I have school a lot.
Welcome to the club.
How to make America communist again.
You could start a riot. That’s what I do when I want something.
What should I do about dating if nobody likes me?
Take it as a compliment. You are over qualified.
are unicorns real? if I fall off a cliff would they exist? also, can I fly if I flap my arms really fast?
Okay, this is a long one. No unicorns do not exist, If you fall off a cliff you would die(so basically yeah), and flying is merely the act of throwing yourself at the ground, and missing.
How to make gooder grades.
Well, you can start by taking grammar classes.
Is yellow purple as a square in may?
Not quite, but orange blue as a circle
how do I pass all my classes. * please make answer super sarcastic and narcissistic
Sarcastic and Narcissistic? You came to the right place random person! And you don’t. That’s the point of school. Duh.
WHAT is a PUFFIN????
Please read the following on Puffins:Info. on Puffins
What can I do to pass time on a long road trip?
What I like to do is sleep. For a long time. Like forever. It usually helps.
I have a theory that all of these government surveys are the Illuminati trying to see if we’re on to them or not. Do you have any input on this, or do you see this as well?

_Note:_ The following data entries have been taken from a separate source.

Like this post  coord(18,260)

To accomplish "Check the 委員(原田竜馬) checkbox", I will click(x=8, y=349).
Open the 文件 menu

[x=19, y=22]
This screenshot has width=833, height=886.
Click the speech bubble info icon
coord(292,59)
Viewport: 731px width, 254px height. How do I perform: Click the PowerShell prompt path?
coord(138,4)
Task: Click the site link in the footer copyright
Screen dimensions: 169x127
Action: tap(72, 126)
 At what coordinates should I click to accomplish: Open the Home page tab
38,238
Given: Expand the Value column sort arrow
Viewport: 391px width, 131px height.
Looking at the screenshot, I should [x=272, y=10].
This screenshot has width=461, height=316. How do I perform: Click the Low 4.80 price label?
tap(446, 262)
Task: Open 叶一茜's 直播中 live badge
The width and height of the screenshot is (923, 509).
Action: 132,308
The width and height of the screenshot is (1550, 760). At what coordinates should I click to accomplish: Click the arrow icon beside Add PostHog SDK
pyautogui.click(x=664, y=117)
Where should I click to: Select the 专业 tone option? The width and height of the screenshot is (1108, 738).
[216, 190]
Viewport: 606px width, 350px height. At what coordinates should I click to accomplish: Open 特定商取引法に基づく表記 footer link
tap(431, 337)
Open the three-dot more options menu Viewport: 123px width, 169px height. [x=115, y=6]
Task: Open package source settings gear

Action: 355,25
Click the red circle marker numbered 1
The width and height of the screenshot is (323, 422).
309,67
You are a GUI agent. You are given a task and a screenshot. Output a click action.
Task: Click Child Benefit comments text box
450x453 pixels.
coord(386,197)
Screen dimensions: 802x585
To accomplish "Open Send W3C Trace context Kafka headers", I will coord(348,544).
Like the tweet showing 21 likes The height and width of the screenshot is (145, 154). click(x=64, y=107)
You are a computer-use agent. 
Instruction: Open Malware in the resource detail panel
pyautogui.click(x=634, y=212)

Indeed I do! Okay so you see, government has 10 letters. 10-1 is 9. 9 divided by the number of sides of a triangle, is the number of sides of a triangle! It all makes sense now. This is all I can write, they’re watching…
How do I deal with a stalker?
Stalk them of course! They can’t stalk you if they are busy dealing with THEIR stalker.
How do I lose weight quickly?
A person’s head is like 10 pounds. Just remove the head, and there you go!
MAKE ME LAUGH!!!!!!!!!!! – Laughaholic
How do you get a girlfriend?
Use whatever you have in your wallet.